Qatar finance les Frères musulmans en Algérie

Selon France 24, un rapport publié récemment révèle que le Qatar aurait été le principal bailleur de fonds des Frères musulmans, notamment en Algérie, où la confrérie dispose d’influence dans certains milieux économiques et associatifs. Ce financement, souvent indirect, s’inscrit dans une stratégie plus large de soft power au Maghreb, qui touche aussi bien les canaux médiatiques que les structures éducatives et financières islamiques.

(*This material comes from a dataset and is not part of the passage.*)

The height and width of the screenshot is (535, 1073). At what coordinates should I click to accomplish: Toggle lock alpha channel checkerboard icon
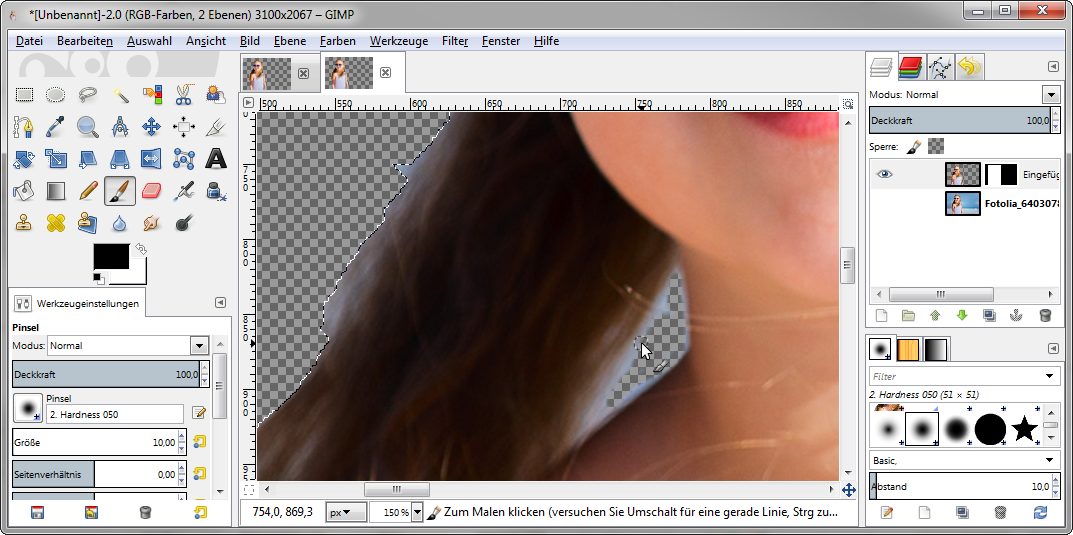[x=935, y=146]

Les Frères musulmans, mouvement politique et social né en Égypte, ont longtemps été actifs en Algérie, surtout après l’ouverture politique des années 1980. Leur présence s’est maintenue malgré l’interdiction officielle de leur organisation en 2001, après la guerre civile. Les autorités algériennes ont toujours dénoncé leur implication dans des activités considérées comme subversives, notamment via des réseaux associatifs et éducatifs. Le financement qatari, s’il est confirmé, pourrait renforcer leur capacité à mobiliser des fonds pour des projets locaux, souvent présentés sous couvert d’initiatives caritatives ou éducatives.

Le rapport de France 24, basé sur des sources anonymes et des analyses de think tanks, souligne que le Qatar a utilisé des circuits financiers opaques pour soutenir la confrérie. Ces fonds transitent notamment par des banques islamiques et des fondations caritatives, qui bénéficient d’exemptions fiscales en Algérie. Les entrepreneurs algériens, en particulier ceux opérant dans le secteur de la finance islamique, pourraient être indirectement affectés par cette réalité. En effet, une partie des liquidités injectées dans les circuits islamiques locaux provient de pays du Golfe, où le Qatar joue un rôle clé.

En Algérie, le secteur de la finance islamique a connu une croissance significative ces dernières années, avec l’ouverture de plusieurs banques participatives et l’émergence de microfinances conformes à la charia. Selon les données de la Banque d’Algérie, les actifs des banques islamiques ont dépassé les 4 000 milliards de dinars (environ 28 milliards d’euros) en 2024, représentant près de 10 % du système bancaire national. Pourtant, cette expansion s’accompagne de risques réglementaires et politiques. Les autorités financières algériennes, méfiantes envers les flux financiers non traçables, ont renforcé les contrôles sur les transferts en provenance du Golfe, sans pour autant tarir les sources de financement des Frères musulmans.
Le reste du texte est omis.